Matt Johnson treks along an Arizona riverbank and picks out a patch of yellow-tinged tamarisks. He sweeps a cloth net across the trees, hoping to scoop up beetles that munch on their evergreen-like leaves.
He counts spiders, ants and leafhoppers among the catch and few beetles or their larvae.
"Their numbers are really low," the Northern Arizona University researcher said.
That the tiny beetles brought to the U.S. from Asia in an experiment to devour invasive, water-sucking tamarisks showed up at the Verde River in central Arizona is no surprise. But it's further evidence they're spreading faster than once anticipated and eventually could pervade the Southwest U.S, raising wildfire risks and allowing less time to uproot the tamarisks, also called salt cedars, and replace them with native trees.
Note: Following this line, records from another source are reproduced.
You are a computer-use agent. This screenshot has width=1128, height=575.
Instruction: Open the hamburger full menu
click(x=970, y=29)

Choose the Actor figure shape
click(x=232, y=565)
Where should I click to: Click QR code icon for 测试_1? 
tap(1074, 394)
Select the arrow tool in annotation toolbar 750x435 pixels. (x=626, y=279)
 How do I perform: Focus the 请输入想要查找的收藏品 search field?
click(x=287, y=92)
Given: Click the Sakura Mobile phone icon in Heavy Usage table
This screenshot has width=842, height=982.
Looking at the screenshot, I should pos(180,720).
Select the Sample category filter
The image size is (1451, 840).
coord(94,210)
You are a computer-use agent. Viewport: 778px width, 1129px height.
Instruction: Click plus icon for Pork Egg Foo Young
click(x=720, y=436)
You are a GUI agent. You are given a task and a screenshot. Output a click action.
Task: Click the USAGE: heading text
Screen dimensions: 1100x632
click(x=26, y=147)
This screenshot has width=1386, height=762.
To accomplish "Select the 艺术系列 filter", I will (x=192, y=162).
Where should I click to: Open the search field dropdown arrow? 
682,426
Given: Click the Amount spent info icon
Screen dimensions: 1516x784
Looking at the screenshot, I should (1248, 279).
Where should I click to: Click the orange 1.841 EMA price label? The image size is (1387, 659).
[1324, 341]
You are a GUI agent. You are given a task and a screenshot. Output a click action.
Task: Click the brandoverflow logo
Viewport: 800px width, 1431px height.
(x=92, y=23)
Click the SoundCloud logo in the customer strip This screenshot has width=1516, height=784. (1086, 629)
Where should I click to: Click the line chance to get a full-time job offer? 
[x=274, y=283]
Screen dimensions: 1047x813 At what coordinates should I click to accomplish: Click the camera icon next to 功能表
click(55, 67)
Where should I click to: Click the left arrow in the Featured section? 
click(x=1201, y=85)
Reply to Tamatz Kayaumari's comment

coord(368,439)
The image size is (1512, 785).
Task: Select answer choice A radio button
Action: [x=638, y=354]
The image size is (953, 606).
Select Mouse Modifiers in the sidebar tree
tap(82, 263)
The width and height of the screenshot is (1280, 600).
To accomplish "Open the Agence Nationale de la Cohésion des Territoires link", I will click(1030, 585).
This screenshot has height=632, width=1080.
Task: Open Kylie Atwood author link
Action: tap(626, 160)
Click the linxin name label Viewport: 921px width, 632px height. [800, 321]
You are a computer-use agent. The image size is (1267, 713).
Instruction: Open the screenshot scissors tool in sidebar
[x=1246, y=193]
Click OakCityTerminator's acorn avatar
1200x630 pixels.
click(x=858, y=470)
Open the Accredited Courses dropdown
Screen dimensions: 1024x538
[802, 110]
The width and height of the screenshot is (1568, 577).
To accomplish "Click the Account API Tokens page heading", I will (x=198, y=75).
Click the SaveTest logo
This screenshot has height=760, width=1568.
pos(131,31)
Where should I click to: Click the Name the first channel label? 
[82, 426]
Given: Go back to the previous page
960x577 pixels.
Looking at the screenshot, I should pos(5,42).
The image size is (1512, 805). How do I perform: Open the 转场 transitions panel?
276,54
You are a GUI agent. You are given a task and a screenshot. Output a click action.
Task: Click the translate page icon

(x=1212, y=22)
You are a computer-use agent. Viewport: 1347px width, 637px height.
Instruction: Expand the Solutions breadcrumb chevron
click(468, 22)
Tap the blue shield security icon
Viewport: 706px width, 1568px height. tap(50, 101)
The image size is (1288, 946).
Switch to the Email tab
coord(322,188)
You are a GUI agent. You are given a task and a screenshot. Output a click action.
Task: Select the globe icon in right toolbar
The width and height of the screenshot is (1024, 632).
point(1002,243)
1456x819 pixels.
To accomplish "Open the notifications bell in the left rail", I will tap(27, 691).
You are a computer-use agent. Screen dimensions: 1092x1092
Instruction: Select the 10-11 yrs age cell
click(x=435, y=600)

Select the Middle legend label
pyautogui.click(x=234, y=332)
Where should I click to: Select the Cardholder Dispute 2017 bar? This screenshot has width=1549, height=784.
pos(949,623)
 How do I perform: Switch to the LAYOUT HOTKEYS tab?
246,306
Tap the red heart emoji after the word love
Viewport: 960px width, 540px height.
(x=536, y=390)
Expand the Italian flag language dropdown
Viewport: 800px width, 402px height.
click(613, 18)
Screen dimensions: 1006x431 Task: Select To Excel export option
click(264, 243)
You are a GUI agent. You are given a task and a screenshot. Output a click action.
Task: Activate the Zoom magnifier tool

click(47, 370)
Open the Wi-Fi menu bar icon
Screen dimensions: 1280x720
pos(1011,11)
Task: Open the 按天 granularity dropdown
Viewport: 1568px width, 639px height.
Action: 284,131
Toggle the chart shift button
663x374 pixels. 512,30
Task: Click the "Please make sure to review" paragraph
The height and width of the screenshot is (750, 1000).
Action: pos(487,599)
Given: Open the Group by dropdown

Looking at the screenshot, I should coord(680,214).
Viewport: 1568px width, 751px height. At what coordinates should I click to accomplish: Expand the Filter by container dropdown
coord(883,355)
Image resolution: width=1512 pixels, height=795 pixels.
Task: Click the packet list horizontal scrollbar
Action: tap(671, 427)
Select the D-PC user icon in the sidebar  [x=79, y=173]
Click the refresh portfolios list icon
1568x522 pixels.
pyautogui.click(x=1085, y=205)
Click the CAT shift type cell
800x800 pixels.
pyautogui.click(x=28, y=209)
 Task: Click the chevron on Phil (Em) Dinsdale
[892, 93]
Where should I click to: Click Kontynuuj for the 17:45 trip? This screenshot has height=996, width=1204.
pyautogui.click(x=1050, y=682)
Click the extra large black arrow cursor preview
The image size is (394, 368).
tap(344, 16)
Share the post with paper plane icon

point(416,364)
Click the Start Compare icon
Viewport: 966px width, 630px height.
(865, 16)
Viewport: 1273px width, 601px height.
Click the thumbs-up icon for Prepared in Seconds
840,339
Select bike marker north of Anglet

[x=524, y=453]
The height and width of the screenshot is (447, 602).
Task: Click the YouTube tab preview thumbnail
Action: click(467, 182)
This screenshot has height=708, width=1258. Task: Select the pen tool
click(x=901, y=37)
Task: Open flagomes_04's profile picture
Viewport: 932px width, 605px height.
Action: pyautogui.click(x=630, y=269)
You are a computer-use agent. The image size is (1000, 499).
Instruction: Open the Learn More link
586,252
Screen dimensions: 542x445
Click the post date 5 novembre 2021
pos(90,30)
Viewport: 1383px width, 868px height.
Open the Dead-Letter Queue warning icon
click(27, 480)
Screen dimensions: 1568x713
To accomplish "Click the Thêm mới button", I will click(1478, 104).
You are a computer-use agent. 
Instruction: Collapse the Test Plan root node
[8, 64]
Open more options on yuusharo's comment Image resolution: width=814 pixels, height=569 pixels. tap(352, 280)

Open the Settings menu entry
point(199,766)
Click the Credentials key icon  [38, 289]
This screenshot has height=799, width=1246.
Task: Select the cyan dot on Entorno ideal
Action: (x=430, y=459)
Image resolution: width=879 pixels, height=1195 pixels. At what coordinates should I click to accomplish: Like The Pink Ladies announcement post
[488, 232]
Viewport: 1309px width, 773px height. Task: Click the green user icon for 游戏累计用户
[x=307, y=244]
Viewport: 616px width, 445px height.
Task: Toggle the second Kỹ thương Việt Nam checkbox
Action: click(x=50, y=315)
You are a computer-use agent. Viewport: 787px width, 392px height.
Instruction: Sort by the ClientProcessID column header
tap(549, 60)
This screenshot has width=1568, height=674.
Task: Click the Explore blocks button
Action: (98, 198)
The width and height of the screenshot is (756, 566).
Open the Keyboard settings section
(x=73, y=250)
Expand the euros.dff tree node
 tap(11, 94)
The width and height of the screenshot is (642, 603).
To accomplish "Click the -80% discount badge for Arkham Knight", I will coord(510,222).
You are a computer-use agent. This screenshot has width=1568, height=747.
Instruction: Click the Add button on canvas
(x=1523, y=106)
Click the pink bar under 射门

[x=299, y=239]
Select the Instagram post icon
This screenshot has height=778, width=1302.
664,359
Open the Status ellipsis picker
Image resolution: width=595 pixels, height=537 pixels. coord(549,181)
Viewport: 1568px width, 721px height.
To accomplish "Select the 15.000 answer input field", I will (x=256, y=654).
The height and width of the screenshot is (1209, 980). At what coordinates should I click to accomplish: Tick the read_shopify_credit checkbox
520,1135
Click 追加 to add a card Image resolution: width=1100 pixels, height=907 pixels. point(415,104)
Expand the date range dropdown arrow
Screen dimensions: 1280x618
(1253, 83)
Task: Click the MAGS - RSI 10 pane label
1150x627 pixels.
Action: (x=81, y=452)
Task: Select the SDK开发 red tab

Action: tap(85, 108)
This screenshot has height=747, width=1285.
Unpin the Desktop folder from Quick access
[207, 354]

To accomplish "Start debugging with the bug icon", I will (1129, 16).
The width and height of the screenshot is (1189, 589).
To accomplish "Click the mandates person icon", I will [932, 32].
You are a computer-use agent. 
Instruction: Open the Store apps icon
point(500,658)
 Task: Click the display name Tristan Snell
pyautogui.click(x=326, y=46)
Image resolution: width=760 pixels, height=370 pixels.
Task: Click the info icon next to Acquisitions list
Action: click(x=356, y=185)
Without those efforts, an already highly flammable tree will burn more intensely, and an endangered songbird that nests in tamarisk might not have a home.
The federal program to use the beetles to chew up tamarisk trees began as an experiment in rural Nevada in 2001 and was approved for more widespread use in 2005, as long as they were at least 200 miles from Southwestern willow flycatcher territory. It ended in 2010 as the beetles intruded on the birds' habitat. An unintentional release in southern Utah also helped the insects spread into Arizona.
Johnson believes the quarter-inch beetles hitchhiked to the Verde River on clothing, a backpack or a boat. Normally, they are wind travelers but would have had to catch quite a gust to get to the river from the closest drainage where they've been recorded, he said.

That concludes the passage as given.